Material supplied
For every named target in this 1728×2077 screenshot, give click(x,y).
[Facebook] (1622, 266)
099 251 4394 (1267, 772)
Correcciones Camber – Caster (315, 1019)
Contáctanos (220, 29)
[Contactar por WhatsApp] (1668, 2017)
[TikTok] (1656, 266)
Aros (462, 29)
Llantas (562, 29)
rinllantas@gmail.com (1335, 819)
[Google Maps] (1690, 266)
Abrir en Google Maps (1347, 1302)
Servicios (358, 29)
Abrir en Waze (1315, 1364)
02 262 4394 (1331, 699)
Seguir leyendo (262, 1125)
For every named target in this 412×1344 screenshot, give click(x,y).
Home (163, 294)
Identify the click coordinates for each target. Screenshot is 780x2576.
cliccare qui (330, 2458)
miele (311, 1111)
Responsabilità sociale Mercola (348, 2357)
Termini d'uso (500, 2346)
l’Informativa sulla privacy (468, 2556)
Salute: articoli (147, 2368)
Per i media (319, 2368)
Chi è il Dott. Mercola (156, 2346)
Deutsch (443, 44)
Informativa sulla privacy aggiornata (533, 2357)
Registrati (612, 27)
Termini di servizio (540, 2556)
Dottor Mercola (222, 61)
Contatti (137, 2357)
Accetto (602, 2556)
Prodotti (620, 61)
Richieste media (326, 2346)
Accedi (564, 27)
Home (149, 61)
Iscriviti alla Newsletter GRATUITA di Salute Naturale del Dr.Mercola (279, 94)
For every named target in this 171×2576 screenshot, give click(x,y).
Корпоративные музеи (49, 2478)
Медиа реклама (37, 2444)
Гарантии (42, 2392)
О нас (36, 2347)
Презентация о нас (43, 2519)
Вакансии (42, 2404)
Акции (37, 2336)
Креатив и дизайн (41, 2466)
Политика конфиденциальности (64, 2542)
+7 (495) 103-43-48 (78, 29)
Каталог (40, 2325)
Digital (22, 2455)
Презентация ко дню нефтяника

Exercise prompt
Please list every line of the records that contains "named".

Answer box
For every named target in this 1728×2077 screenshot, give click(x,y).
For every named target in this 412×1344 screenshot, give click(x,y).
For every named target in this 171×2576 screenshot, give click(x,y).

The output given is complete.